REQUIREMENT:
From the line containing "Given: Print the current document" to the last line of the records below, retype every line exactly and output nothing else.

SUPPLIED RECORDS:
**********

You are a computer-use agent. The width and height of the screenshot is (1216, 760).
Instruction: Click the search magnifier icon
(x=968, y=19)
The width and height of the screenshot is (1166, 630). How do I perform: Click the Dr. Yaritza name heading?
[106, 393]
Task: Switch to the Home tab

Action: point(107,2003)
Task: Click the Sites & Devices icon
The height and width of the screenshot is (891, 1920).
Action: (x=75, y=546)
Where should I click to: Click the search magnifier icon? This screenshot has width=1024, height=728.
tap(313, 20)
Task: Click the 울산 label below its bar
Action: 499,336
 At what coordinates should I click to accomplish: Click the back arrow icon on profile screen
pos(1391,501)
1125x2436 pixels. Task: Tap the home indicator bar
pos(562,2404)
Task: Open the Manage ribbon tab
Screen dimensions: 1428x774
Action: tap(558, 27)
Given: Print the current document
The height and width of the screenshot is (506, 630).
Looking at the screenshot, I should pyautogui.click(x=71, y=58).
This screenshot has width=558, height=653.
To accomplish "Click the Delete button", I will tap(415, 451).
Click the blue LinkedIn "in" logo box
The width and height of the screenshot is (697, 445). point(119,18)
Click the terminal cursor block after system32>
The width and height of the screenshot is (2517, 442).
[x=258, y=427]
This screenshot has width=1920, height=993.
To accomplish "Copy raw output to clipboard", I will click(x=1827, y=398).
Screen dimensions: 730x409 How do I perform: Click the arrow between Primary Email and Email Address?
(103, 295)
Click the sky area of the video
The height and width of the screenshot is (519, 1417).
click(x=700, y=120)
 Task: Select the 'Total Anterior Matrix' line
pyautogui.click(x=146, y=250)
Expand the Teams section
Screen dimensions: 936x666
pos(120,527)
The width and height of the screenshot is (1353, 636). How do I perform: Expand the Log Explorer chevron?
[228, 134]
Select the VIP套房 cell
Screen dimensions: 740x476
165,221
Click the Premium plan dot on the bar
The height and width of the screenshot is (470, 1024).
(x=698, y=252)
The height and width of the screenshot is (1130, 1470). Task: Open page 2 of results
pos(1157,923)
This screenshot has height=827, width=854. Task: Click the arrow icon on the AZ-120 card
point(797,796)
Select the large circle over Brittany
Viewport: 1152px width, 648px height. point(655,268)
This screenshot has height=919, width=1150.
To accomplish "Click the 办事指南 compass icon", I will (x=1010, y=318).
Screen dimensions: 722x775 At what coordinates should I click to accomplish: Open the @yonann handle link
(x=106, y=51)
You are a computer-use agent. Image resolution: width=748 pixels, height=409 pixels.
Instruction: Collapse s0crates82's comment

**********

RESPONSE TO THIS TASK:
Given: Print the current document
The height and width of the screenshot is (506, 630).
Looking at the screenshot, I should pyautogui.click(x=71, y=58).
This screenshot has width=558, height=653.
To accomplish "Click the Delete button", I will tap(415, 451).
Click the blue LinkedIn "in" logo box
The width and height of the screenshot is (697, 445). point(119,18)
Click the terminal cursor block after system32>
The width and height of the screenshot is (2517, 442).
[x=258, y=427]
This screenshot has width=1920, height=993.
To accomplish "Copy raw output to clipboard", I will click(x=1827, y=398).
Screen dimensions: 730x409 How do I perform: Click the arrow between Primary Email and Email Address?
(103, 295)
Click the sky area of the video
The height and width of the screenshot is (519, 1417).
click(x=700, y=120)
 Task: Select the 'Total Anterior Matrix' line
pyautogui.click(x=146, y=250)
Expand the Teams section
Screen dimensions: 936x666
pos(120,527)
The width and height of the screenshot is (1353, 636). How do I perform: Expand the Log Explorer chevron?
[228, 134]
Select the VIP套房 cell
Screen dimensions: 740x476
165,221
Click the Premium plan dot on the bar
The height and width of the screenshot is (470, 1024).
(x=698, y=252)
The height and width of the screenshot is (1130, 1470). Task: Open page 2 of results
pos(1157,923)
This screenshot has height=827, width=854. Task: Click the arrow icon on the AZ-120 card
point(797,796)
Select the large circle over Brittany
Viewport: 1152px width, 648px height. point(655,268)
This screenshot has height=919, width=1150.
To accomplish "Click the 办事指南 compass icon", I will (x=1010, y=318).
Screen dimensions: 722x775 At what coordinates should I click to accomplish: Open the @yonann handle link
(x=106, y=51)
You are a computer-use agent. Image resolution: width=748 pixels, height=409 pixels.
Instruction: Collapse s0crates82's comment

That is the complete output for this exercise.